Exercise directions:
Your answer must contain only the lines from the one containing "Click the OpenAI" through the end of the entries below, reproduced character for character.
*** Opening Task inputs ***
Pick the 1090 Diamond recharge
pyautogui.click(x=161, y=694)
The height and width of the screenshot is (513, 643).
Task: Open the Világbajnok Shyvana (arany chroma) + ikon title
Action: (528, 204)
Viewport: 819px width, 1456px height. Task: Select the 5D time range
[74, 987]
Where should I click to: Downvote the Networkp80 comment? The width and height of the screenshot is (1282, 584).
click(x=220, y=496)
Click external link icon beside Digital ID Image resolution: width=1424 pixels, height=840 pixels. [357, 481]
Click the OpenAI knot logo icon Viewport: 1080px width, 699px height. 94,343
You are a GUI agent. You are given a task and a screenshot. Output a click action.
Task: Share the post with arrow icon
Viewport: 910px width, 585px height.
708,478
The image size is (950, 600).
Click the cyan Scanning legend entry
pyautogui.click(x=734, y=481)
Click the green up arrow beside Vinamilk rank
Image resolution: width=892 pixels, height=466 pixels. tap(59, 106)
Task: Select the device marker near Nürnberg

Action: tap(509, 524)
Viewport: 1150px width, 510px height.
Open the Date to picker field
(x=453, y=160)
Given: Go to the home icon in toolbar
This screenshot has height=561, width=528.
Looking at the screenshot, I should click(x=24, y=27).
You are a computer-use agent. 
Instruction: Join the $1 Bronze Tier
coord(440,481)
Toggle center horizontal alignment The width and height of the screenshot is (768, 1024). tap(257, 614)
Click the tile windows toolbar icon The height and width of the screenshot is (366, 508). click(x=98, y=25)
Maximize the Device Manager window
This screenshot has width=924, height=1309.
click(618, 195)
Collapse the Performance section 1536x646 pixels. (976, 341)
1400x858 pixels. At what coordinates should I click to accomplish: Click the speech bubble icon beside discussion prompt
*** Closing Task inputs ***
Expected answer:
Click the OpenAI knot logo icon Viewport: 1080px width, 699px height. 94,343
You are a GUI agent. You are given a task and a screenshot. Output a click action.
Task: Share the post with arrow icon
Viewport: 910px width, 585px height.
708,478
The image size is (950, 600).
Click the cyan Scanning legend entry
pyautogui.click(x=734, y=481)
Click the green up arrow beside Vinamilk rank
Image resolution: width=892 pixels, height=466 pixels. tap(59, 106)
Task: Select the device marker near Nürnberg

Action: tap(509, 524)
Viewport: 1150px width, 510px height.
Open the Date to picker field
(x=453, y=160)
Given: Go to the home icon in toolbar
This screenshot has height=561, width=528.
Looking at the screenshot, I should click(x=24, y=27).
You are a computer-use agent. 
Instruction: Join the $1 Bronze Tier
coord(440,481)
Toggle center horizontal alignment The width and height of the screenshot is (768, 1024). tap(257, 614)
Click the tile windows toolbar icon The height and width of the screenshot is (366, 508). click(x=98, y=25)
Maximize the Device Manager window
This screenshot has width=924, height=1309.
click(618, 195)
Collapse the Performance section 1536x646 pixels. (976, 341)
1400x858 pixels. At what coordinates should I click to accomplish: Click the speech bubble icon beside discussion prompt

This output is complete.